**REQUIRED ACTION**
Write the entries again exactly, with no line missing.

**LISTED RECORDS**
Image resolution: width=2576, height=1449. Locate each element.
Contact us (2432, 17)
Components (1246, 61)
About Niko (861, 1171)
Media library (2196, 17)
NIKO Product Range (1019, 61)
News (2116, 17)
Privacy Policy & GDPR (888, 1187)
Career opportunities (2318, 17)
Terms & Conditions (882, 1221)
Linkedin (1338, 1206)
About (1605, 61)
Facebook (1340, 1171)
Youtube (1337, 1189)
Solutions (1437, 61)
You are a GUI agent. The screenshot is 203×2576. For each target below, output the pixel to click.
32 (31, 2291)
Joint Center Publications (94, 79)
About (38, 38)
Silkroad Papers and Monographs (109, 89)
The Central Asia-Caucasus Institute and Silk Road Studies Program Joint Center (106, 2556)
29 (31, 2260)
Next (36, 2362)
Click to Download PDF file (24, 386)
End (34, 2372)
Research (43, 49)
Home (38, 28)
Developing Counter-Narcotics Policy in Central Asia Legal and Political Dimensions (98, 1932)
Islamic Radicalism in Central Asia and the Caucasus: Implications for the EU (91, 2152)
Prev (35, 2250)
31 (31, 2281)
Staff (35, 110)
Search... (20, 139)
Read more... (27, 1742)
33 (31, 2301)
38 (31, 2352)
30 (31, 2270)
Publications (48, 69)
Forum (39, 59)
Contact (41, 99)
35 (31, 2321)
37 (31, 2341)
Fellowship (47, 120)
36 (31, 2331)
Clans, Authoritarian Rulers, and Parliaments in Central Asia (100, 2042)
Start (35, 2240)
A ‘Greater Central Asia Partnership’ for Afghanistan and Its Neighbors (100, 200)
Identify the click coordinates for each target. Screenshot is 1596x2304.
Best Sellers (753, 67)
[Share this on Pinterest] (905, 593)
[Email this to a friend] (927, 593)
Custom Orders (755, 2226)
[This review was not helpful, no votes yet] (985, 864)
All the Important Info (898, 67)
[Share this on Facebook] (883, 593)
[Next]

**SOLUTION BELOW**
Image resolution: width=2576, height=1449. Locate each element.
Contact us (2432, 17)
Components (1246, 61)
About Niko (861, 1171)
Media library (2196, 17)
NIKO Product Range (1019, 61)
News (2116, 17)
Privacy Policy & GDPR (888, 1187)
Career opportunities (2318, 17)
Terms & Conditions (882, 1221)
Linkedin (1338, 1206)
About (1605, 61)
Facebook (1340, 1171)
Youtube (1337, 1189)
Solutions (1437, 61)
You are a GUI agent. The screenshot is 203×2576. For each target below, output the pixel to click.
32 (31, 2291)
Joint Center Publications (94, 79)
About (38, 38)
Silkroad Papers and Monographs (109, 89)
The Central Asia-Caucasus Institute and Silk Road Studies Program Joint Center (106, 2556)
29 (31, 2260)
Next (36, 2362)
Click to Download PDF file (24, 386)
End (34, 2372)
Research (43, 49)
Home (38, 28)
Developing Counter-Narcotics Policy in Central Asia Legal and Political Dimensions (98, 1932)
Islamic Radicalism in Central Asia and the Caucasus: Implications for the EU (91, 2152)
Prev (35, 2250)
31 (31, 2281)
Staff (35, 110)
Search... (20, 139)
Read more... (27, 1742)
33 (31, 2301)
38 (31, 2352)
30 (31, 2270)
Publications (48, 69)
Forum (39, 59)
Contact (41, 99)
35 (31, 2321)
37 (31, 2341)
Fellowship (47, 120)
36 (31, 2331)
Clans, Authoritarian Rulers, and Parliaments in Central Asia (100, 2042)
Start (35, 2240)
A ‘Greater Central Asia Partnership’ for Afghanistan and Its Neighbors (100, 200)
Identify the click coordinates for each target. Screenshot is 1596x2304.
Best Sellers (753, 67)
[Share this on Pinterest] (905, 593)
[Email this to a friend] (927, 593)
Custom Orders (755, 2226)
[This review was not helpful, no votes yet] (985, 864)
All the Important Info (898, 67)
[Share this on Facebook] (883, 593)
[Next]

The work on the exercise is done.